Records in a dataset:

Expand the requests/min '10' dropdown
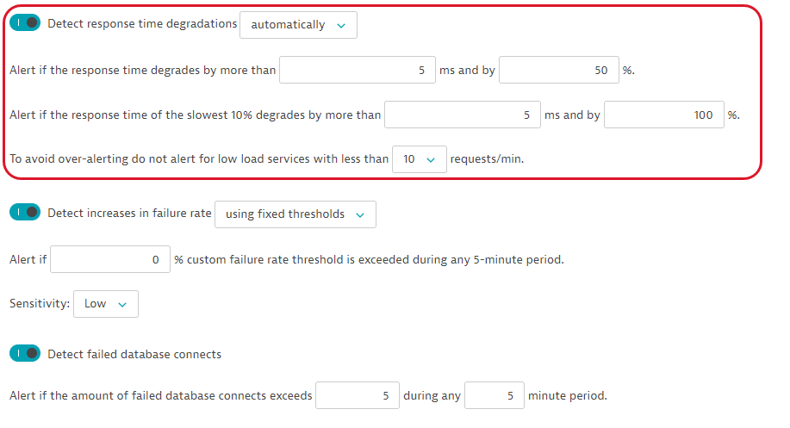This screenshot has height=428, width=790. [419, 159]
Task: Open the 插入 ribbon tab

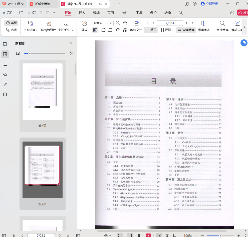Action: pos(82,13)
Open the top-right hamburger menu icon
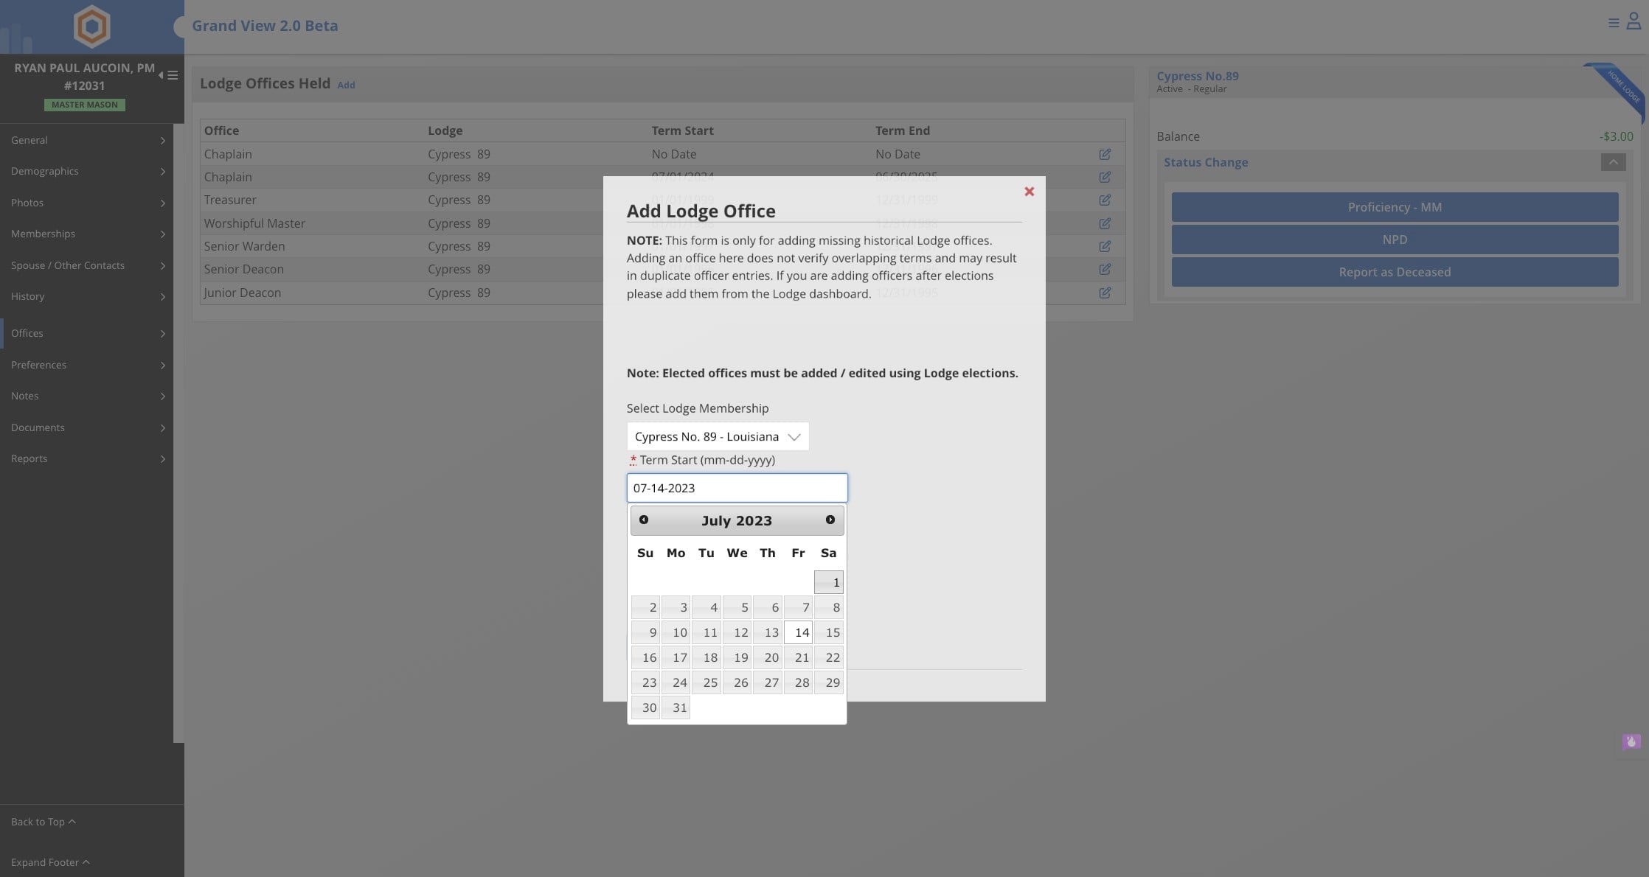This screenshot has width=1649, height=877. pos(1614,24)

▶ _Exercise prompt_: Turn every row above into a JSON list of strings with one string per line. Skip blank lines and leave the pictures out.

▶ _Correct response_:
[
  "Expand the requests/min '10' dropdown",
  "This screenshot has height=428, width=790. [419, 159]",
  "Task: Open the 插入 ribbon tab",
  "Action: pos(82,13)",
  "Open the top-right hamburger menu icon",
  "This screenshot has width=1649, height=877. pos(1614,24)"
]